Et alors ? Le droit d'auteur sert à rémunérer un artiste, ou à protéger les revenus d'une société issus de la vente de produits dérivés ???? On croit rêver.

Les multinationales dont tu parles nous saoulent à longueur d'année avec leurs produits, on se colle du Mickey sur 5 ou 6 chaines différentes rien que pour Walt Disney, le machin fait partie de la mémoire collective, mais on risque encore un procès si on l'utilise ? N'importe quoi.

L'extension du "fair-use", c'est d'une évidence aveuglante. Qu'on distingue entre exploitation commerciale et non-commerciale, parfait, c'est l'une de mes pistes de réflexion. Mais pour l'heure, ce sont les entités commerciales qui revendiquent, renforcent et allongent sans cesse leur monopole d'exploitation commerciale, qui en profitent pour censurer et criminaliser toute utilisation non autorisée, qu'elle soit commerciale ou pas.

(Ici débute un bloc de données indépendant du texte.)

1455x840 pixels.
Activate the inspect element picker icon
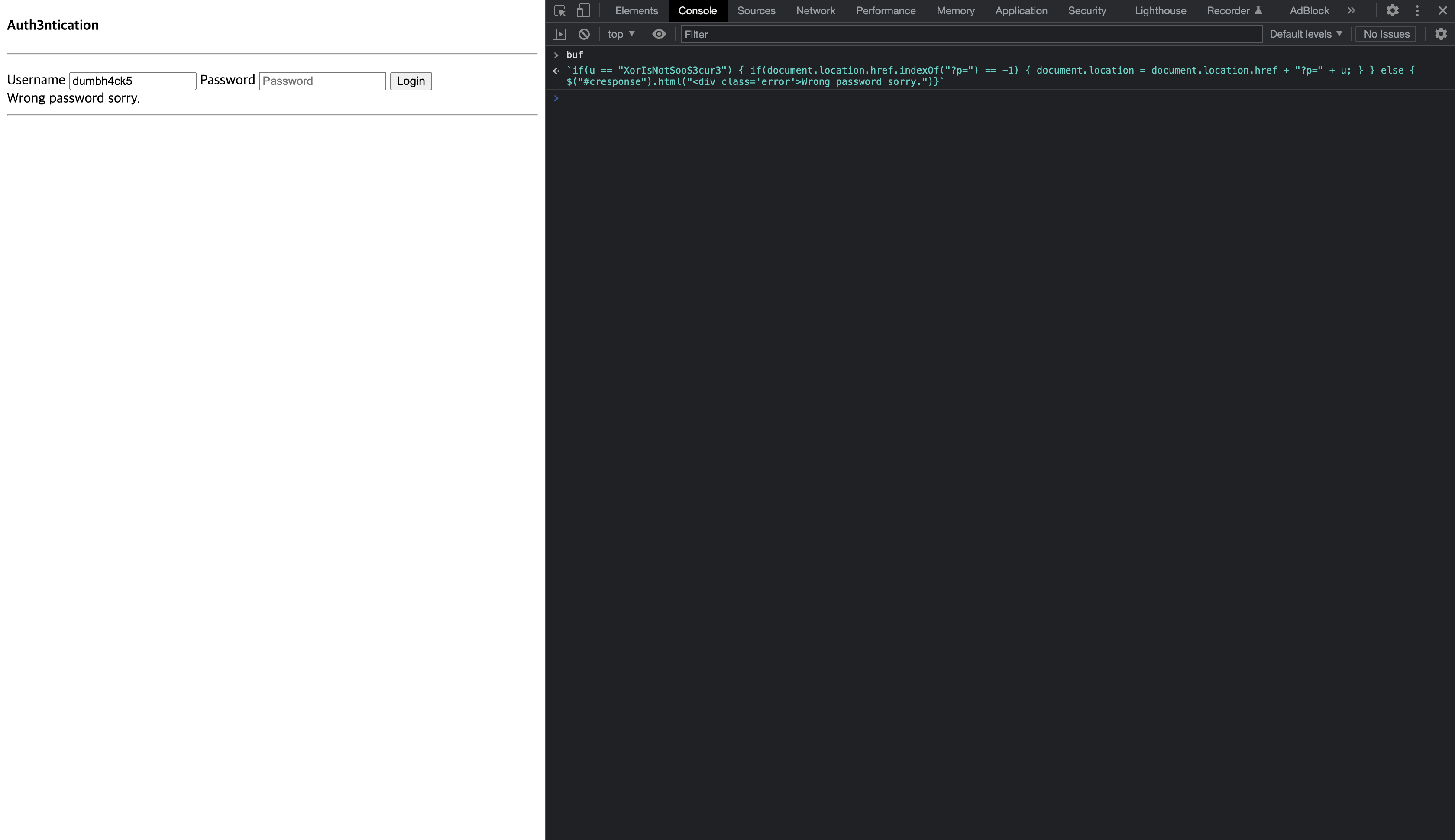click(559, 10)
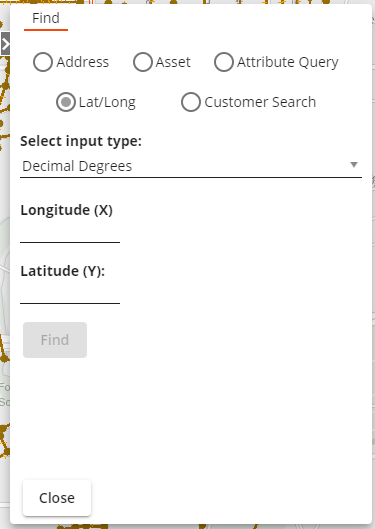Open the input type dropdown triangle arrow

tap(354, 165)
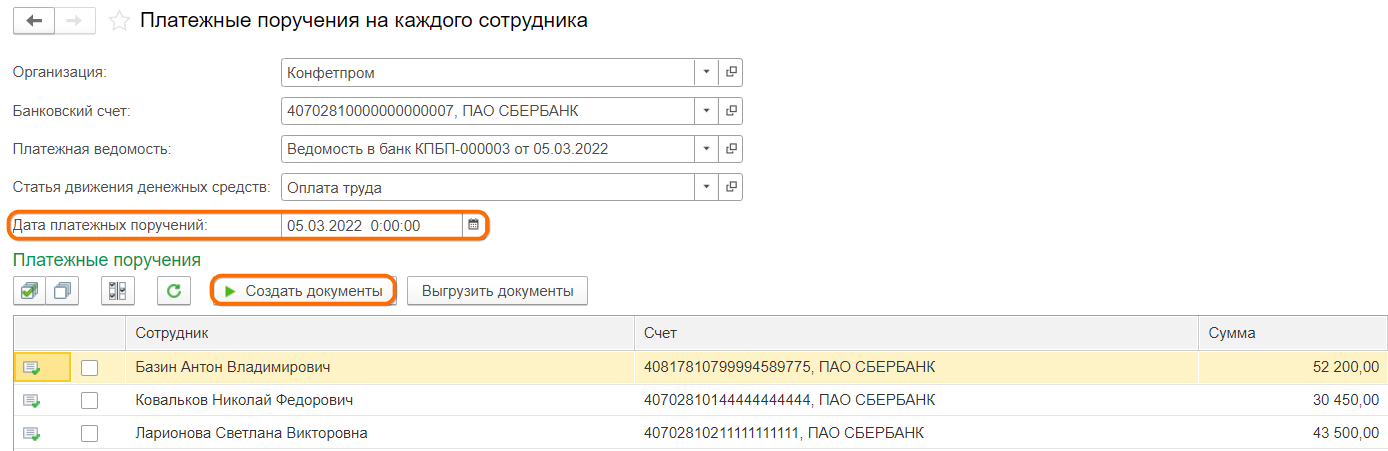Select checkbox for Ковальков Николай Федорович
This screenshot has width=1388, height=451.
point(90,401)
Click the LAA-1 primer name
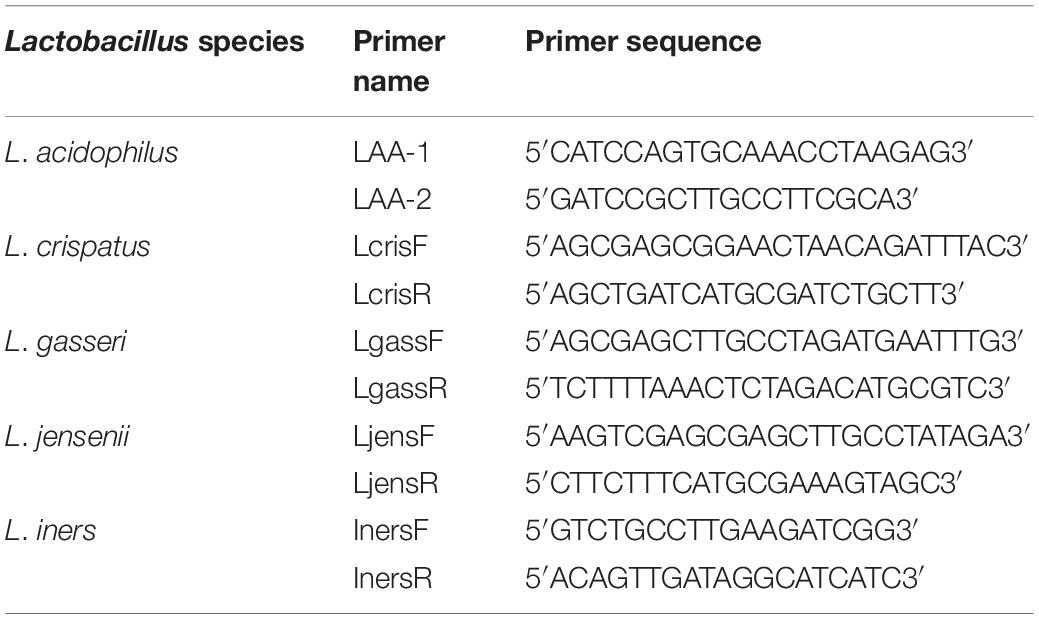Image resolution: width=1039 pixels, height=619 pixels. [391, 153]
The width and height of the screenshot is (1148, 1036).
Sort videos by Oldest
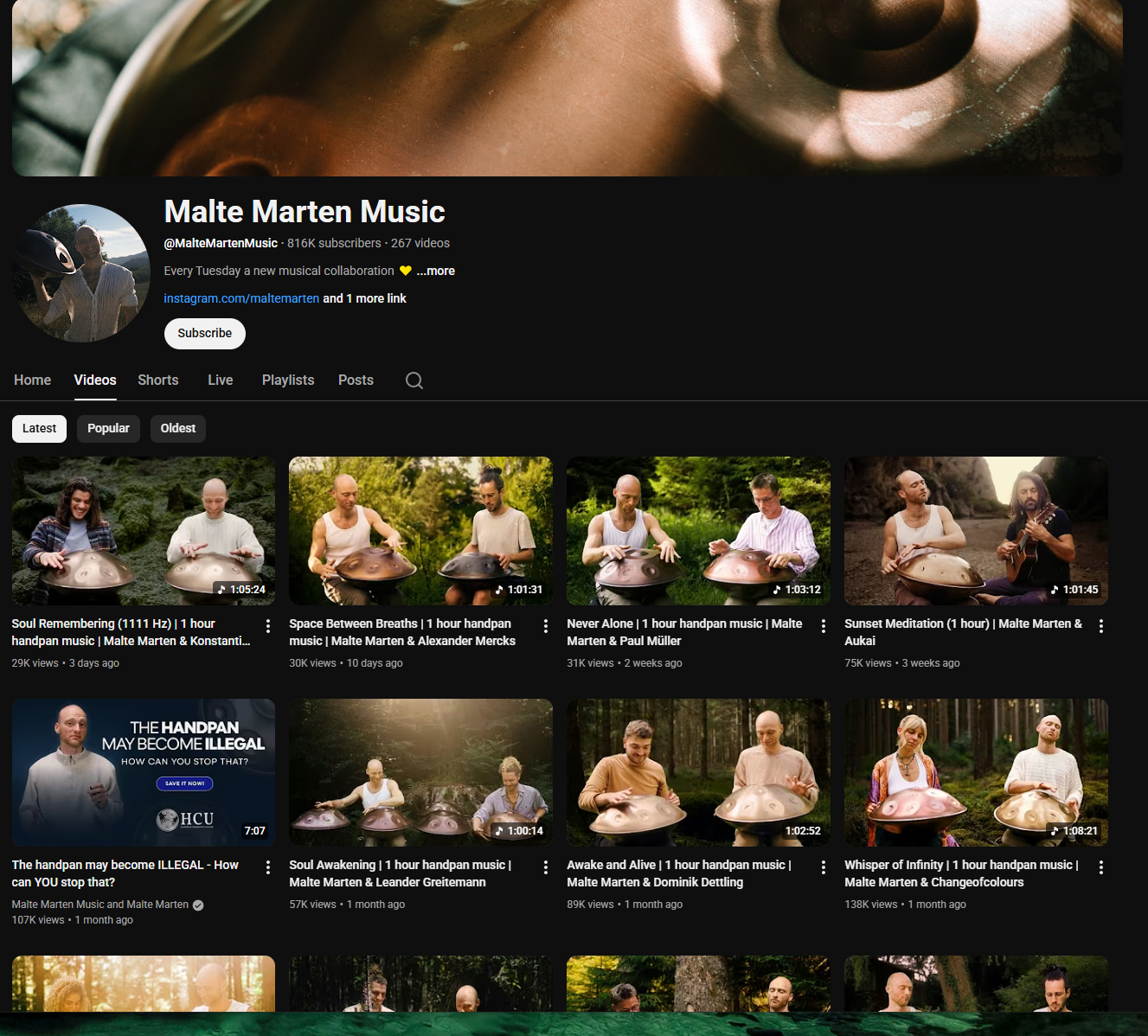[177, 428]
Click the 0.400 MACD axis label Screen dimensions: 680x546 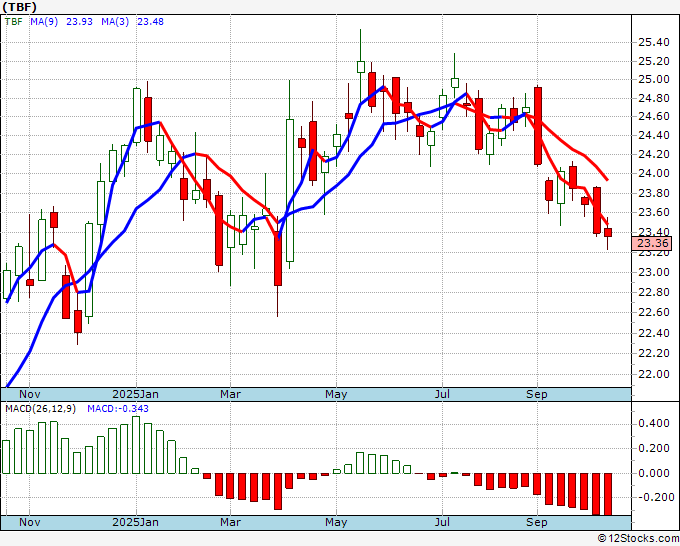pyautogui.click(x=654, y=423)

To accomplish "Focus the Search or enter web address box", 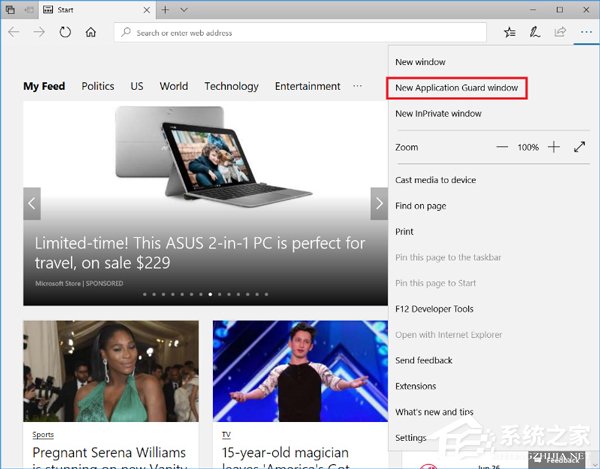I will (x=300, y=33).
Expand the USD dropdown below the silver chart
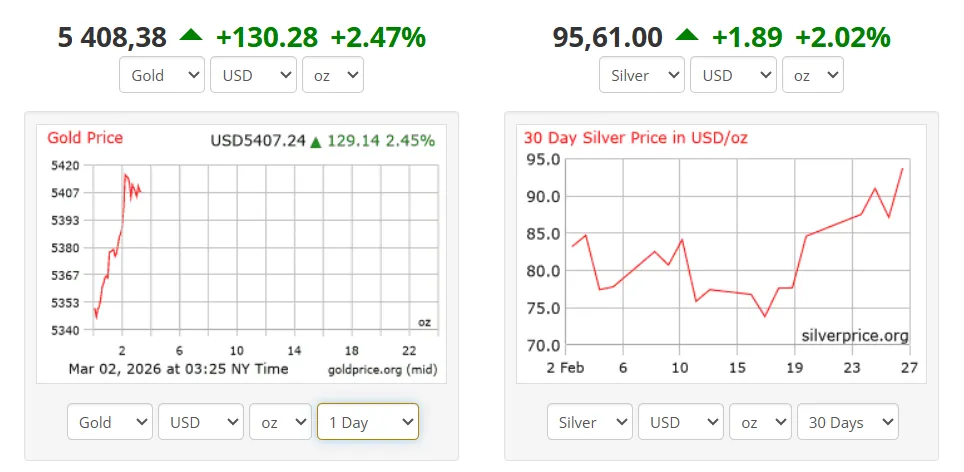 681,422
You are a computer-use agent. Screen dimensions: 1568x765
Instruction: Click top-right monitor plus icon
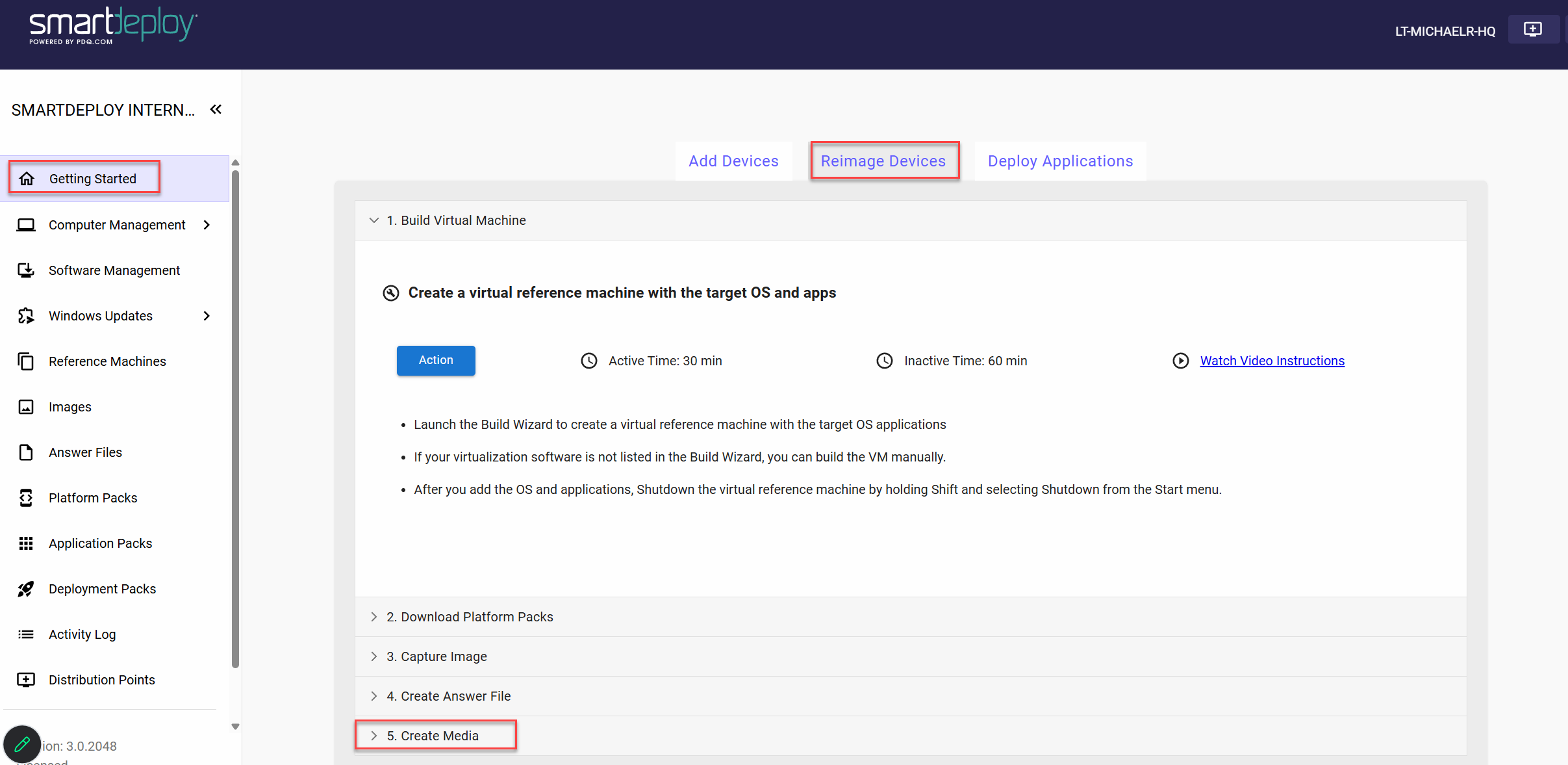[x=1533, y=30]
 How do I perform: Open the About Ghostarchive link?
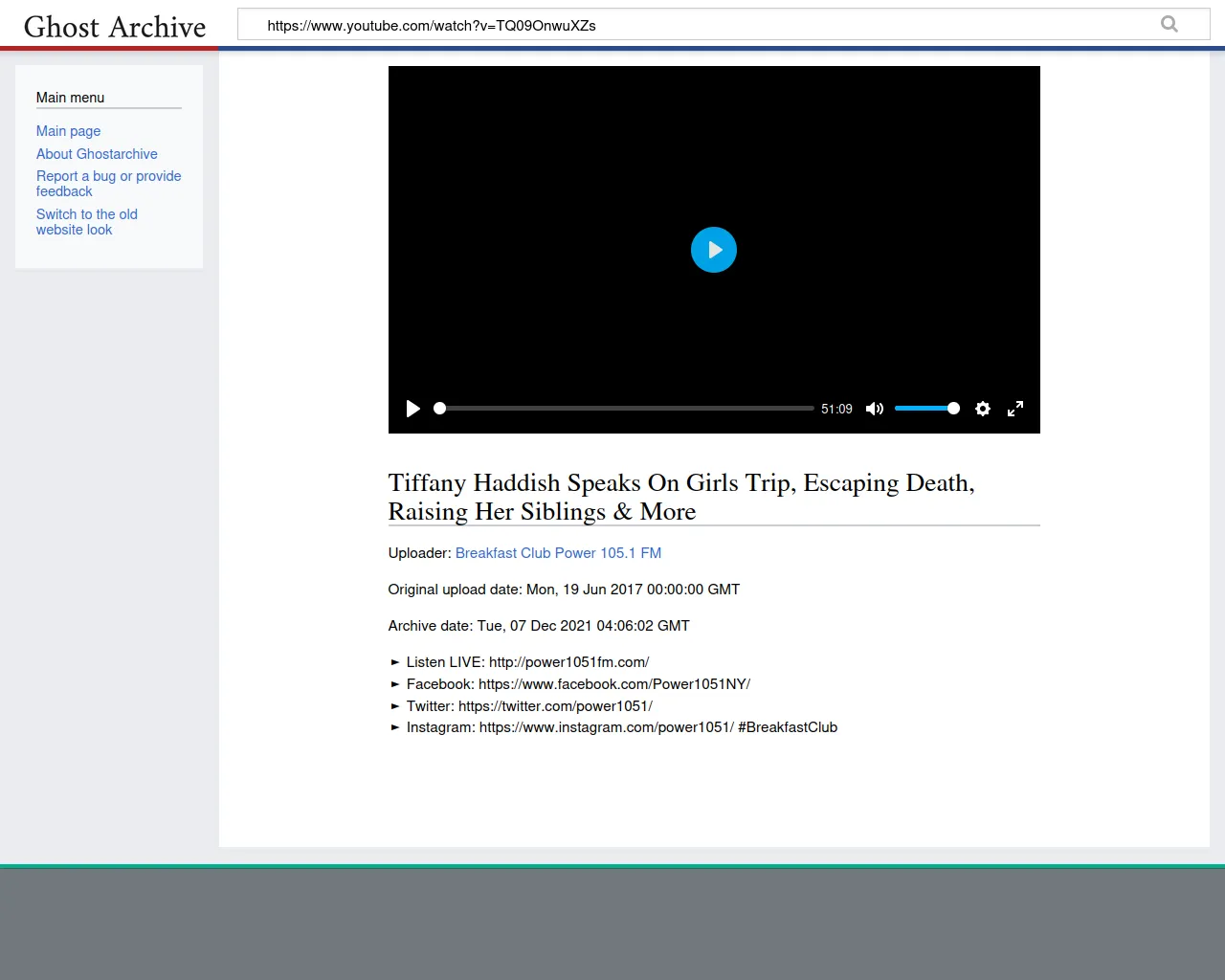[x=97, y=154]
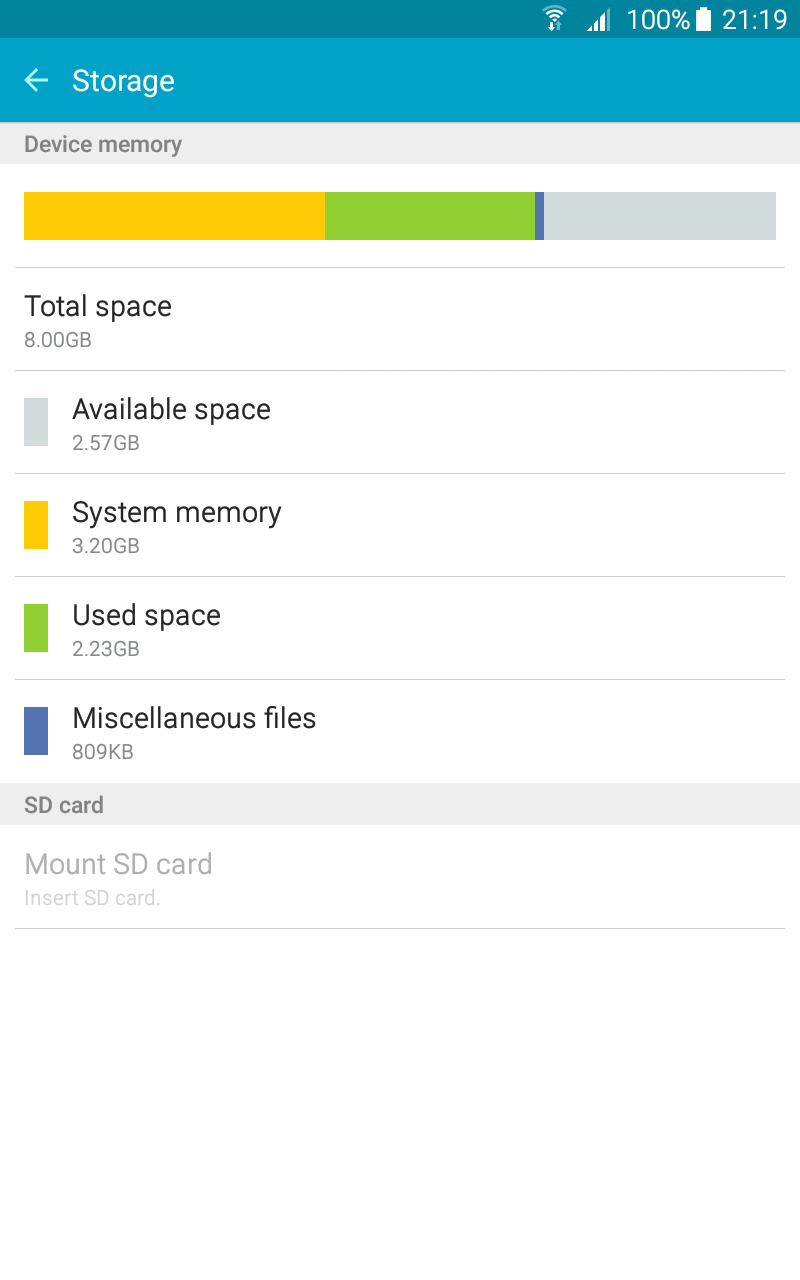Tap the clock showing 21:19
Image resolution: width=800 pixels, height=1280 pixels.
(754, 19)
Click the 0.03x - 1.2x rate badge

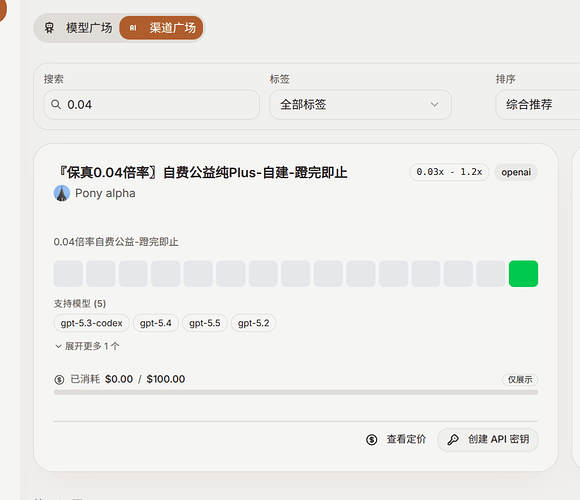pyautogui.click(x=449, y=172)
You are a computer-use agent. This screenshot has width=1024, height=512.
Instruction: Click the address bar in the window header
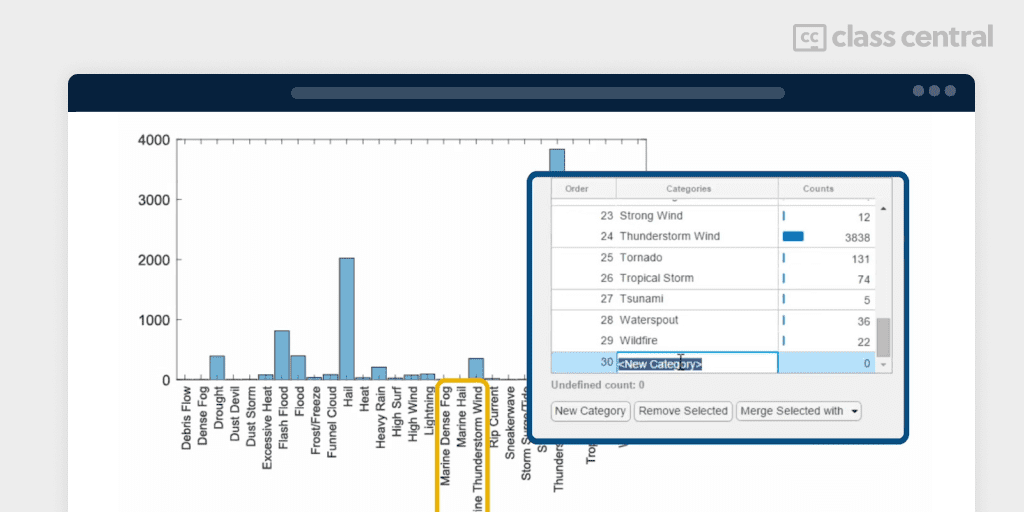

Et ça c'est bien plus choquant et bien plus problématique qu'un public qui se réapproprie des oeuvres qui, in fine, doivent toujours rejoindre le domaine public. On a simplement oublié que ça doit se produire au bout de quelques années, pas au bout de 70 ou 90 ans après la mort du créateur.

Et devinez qui ça arrange de faire oublier ça ?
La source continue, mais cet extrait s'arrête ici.